_Problem to solve_
Count lines with "will" below; give only the number.

_Data supplied_
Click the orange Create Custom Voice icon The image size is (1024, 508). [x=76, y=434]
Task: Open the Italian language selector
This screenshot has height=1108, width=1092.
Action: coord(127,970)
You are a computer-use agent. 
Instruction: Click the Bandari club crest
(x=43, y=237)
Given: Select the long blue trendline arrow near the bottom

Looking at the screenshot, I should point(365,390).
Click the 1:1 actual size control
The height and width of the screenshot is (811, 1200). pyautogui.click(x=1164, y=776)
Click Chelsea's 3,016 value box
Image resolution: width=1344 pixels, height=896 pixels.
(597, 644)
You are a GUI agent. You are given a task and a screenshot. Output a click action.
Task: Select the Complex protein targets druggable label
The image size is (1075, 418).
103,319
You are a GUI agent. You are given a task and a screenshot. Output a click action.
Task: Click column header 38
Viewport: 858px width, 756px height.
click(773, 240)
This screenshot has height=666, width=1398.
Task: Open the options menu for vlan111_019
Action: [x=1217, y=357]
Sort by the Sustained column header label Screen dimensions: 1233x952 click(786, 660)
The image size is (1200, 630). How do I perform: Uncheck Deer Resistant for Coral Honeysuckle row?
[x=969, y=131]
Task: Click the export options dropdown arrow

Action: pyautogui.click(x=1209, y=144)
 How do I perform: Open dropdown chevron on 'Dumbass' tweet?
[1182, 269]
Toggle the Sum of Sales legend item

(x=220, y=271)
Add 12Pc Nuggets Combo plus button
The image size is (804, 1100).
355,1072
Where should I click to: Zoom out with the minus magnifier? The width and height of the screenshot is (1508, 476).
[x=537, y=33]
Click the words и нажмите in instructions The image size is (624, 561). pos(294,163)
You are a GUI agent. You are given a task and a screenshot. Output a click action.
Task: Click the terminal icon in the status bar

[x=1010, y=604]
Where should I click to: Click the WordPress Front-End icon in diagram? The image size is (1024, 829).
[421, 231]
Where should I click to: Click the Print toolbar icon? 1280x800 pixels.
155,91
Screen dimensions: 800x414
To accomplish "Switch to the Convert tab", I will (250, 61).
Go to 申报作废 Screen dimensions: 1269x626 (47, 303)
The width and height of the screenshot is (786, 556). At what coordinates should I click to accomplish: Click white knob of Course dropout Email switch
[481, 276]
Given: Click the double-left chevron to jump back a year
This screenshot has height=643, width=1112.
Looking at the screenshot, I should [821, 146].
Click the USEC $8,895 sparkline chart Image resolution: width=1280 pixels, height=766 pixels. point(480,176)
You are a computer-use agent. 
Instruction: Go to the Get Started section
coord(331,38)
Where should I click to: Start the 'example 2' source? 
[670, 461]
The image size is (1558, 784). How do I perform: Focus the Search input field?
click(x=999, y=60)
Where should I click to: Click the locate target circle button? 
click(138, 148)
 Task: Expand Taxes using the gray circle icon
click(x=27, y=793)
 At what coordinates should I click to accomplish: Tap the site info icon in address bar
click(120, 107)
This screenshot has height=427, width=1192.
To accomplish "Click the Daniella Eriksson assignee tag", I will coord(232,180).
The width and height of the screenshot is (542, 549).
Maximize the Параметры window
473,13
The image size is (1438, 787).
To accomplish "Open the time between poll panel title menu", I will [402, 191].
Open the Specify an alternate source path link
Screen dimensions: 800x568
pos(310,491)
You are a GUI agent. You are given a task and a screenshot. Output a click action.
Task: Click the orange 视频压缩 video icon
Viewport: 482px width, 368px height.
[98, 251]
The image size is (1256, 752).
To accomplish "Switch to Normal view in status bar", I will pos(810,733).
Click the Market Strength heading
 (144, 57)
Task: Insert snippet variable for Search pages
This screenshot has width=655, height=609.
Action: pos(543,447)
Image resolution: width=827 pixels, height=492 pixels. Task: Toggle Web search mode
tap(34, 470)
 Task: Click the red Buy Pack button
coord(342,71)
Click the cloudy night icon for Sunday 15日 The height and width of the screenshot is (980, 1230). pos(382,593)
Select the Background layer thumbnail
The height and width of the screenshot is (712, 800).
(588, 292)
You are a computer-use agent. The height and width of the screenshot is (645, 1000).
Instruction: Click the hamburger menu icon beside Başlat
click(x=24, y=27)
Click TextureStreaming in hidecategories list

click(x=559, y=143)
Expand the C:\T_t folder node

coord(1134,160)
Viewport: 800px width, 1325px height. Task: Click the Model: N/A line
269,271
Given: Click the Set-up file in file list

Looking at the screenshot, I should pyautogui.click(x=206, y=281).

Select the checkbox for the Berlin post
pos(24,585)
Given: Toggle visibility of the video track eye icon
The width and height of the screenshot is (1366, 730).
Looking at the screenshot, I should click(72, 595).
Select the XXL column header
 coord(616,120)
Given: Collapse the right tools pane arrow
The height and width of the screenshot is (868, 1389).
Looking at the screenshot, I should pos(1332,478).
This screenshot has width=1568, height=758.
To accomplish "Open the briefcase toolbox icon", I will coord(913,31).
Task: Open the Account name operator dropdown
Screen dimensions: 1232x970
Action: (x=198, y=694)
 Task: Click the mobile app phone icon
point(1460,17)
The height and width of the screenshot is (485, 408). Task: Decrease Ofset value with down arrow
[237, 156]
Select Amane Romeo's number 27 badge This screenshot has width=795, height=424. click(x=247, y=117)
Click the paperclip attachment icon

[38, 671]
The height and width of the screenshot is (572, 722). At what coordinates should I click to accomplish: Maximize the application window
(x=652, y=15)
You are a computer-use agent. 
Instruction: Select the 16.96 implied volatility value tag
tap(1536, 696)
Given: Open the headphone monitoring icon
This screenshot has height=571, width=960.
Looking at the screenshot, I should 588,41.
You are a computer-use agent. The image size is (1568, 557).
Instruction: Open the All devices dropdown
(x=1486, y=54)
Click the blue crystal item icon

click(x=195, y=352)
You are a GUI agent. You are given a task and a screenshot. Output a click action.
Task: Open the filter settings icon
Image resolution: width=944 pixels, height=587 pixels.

_Written answer_
5